This Juniper troubleshooting procedure is interesting: https://www.juniper.net/documentation/en_US/vmx/topics/task/verification/vmx-vm-connection-troubleshooting-esxi.html
Two things seen there: troubleshoot communication between vFP and vCP using ping, and check linecard discovery by vCP.
To ping, you need to find the IPs on both vCP and vFP. It can be done with show interfaces terse
and ifconfig
on vFP.
Then the following ping command is used:
root> ping 128.0.0.16 routing-instance __juniper_private1__
To check the line card discovery : show chassis fpc
looking for linecard starting in slot 0 and show interfaces terse
looking for ge-0/x/x interfaces.
If not two command are recommanded to restart the corresponding processes:
request chassis fpc slot 0 restart
and if it fails showing FPC is in transition
:
restart chassis-control
If you have an high CPU usage, you might need to change the performance mode to lite.
root# edit chassis fpc 0
root# set lite-mode
Source: https://forums.juniper.net/t5/vMX/Juniper-VMX-bad-cpu-usage-using-lite-mode-in-kvm-compared-to/td-p/318927 https://www.juniper.net/documentation/en_US/vmx/topics/task/configuration/vmx-chassis-flow-caching-enabling.html
SQUASHFS is a compressed read-only filesystem that is generally used for CD images, liveCD… Getting those error messages may mean that the drive or the media has an issue. Check you img file (hash fingerprint), and if there is no issue on that side, reboot your VM.
SQUASHFS error: squashfs_read_data failed to read block 0x7ca248
SQUASHFS error: Unable to read fragment cache entry [7ca248]
SQUASHFS error: Unable to read page, block 7ca248, size 980f
SQUASHFS error: Unable to read fragment cache entry [7ca248]
SQUASHFS error: Unable to read page, block 7ca248, size 980f
SQUASHFS error: Unable to read fragment cache entry [7ca248]

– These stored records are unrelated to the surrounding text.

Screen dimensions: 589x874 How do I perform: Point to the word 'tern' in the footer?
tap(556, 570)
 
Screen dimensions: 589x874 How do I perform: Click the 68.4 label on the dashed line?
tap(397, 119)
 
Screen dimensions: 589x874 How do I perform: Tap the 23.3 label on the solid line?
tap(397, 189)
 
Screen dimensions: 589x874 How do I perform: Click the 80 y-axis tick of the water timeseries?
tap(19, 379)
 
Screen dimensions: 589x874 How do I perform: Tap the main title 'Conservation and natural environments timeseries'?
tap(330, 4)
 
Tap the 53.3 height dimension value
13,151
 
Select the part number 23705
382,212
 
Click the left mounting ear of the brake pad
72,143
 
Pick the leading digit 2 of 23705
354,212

SQUASHFS error: Unable to read page, block 7ca248, size 980f
SQUASHFS error: Unable to read fragment cache entry [7ca248]
SQUASHFS error: Unable to read page, block 7ca248, size 980f
SQUASHFS error: Unable to read fragment cache entry [7ca248]

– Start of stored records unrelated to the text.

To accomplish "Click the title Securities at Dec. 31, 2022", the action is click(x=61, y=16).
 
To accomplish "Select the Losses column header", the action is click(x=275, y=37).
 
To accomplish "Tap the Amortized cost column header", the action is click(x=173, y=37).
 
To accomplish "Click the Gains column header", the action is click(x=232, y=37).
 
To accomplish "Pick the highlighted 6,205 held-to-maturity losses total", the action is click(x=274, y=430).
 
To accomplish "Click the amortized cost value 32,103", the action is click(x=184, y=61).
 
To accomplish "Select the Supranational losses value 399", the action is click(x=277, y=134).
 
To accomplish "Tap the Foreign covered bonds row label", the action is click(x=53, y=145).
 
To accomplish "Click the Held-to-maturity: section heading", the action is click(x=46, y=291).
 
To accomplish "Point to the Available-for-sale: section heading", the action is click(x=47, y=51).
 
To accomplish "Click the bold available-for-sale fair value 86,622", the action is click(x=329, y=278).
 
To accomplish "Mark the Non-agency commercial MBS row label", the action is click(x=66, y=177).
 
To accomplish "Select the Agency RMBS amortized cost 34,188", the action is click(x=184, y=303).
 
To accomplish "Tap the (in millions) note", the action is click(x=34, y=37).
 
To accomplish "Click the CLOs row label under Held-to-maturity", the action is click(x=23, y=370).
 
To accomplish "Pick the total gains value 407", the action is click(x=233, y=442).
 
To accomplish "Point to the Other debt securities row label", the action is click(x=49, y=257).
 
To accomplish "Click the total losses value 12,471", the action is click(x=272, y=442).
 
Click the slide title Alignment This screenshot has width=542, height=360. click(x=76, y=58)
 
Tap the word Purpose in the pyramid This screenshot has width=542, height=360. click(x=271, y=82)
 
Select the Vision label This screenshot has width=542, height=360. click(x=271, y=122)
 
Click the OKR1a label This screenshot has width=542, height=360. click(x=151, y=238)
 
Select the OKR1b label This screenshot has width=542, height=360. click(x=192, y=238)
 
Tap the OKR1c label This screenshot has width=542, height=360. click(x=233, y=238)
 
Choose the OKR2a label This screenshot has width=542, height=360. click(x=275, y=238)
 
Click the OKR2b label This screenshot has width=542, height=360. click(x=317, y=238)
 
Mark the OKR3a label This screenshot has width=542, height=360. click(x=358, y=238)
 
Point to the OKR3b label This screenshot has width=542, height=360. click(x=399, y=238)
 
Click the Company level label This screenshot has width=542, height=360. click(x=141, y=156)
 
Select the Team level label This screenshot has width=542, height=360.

SQUASHFS error: Unable to read page, block 7ca248, size 980f
I put the default password for reference here:
- vCP: root / no password
- vFP: root / root
If you are crazy enough to decide to emulate multiple linecards, here’s an interesting link: https://jncie.eu/how-to-deploy-vmx-with-multiple-res-and-multiple-fpcs-in-eve-ng-kvm/
In that particular case, you have multiple vPFE for one single vCP.

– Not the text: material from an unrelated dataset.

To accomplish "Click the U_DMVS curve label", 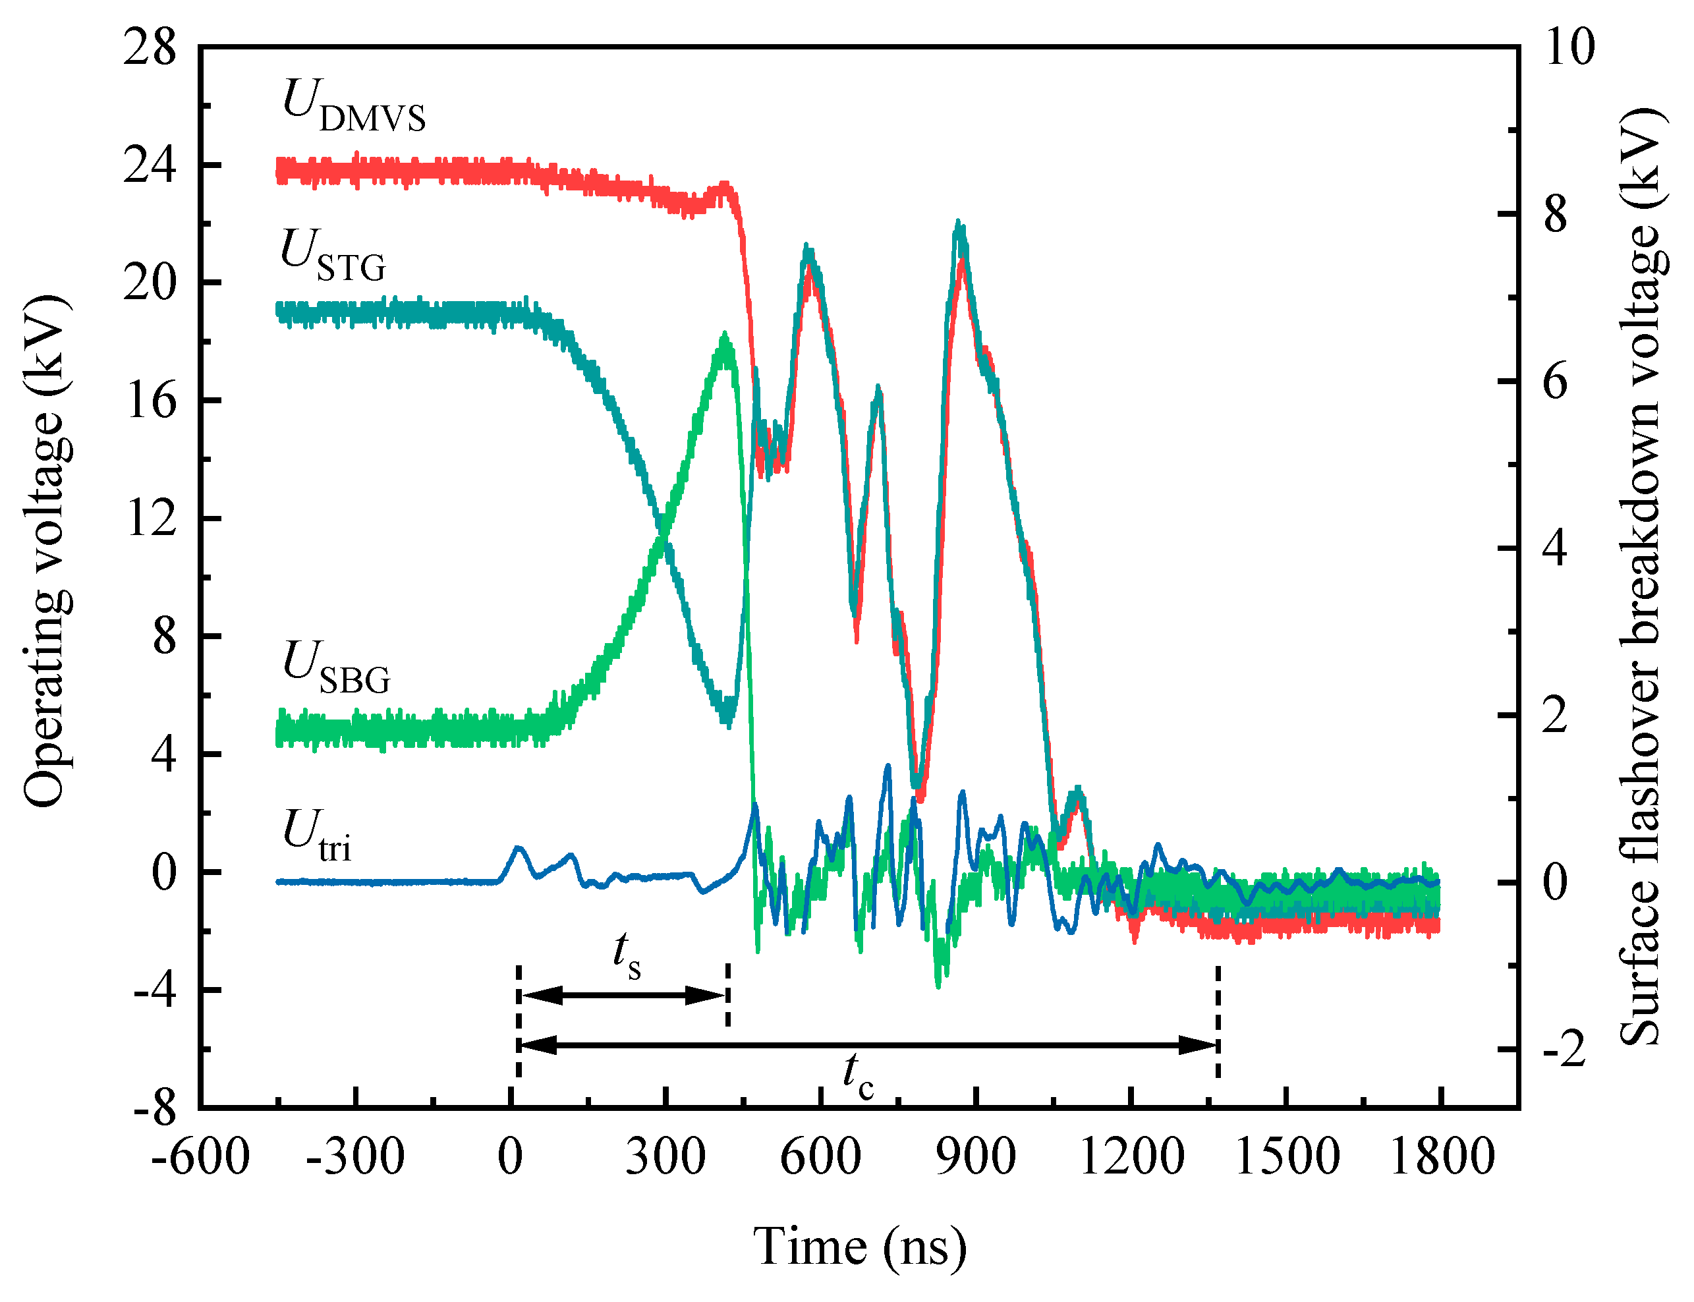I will [353, 107].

If you got the following error: mount: mounting /dev/sda2 on /mnt failed: No such file or directory
you can correct your virtual hard disk drive type to IDE for this machine.
In case you want to change the host to increase performance or just to move the VM to another lab environment, I noted that it is generally preferable to have a fresh install instead. It will spare you some useless troubleshooting time :-)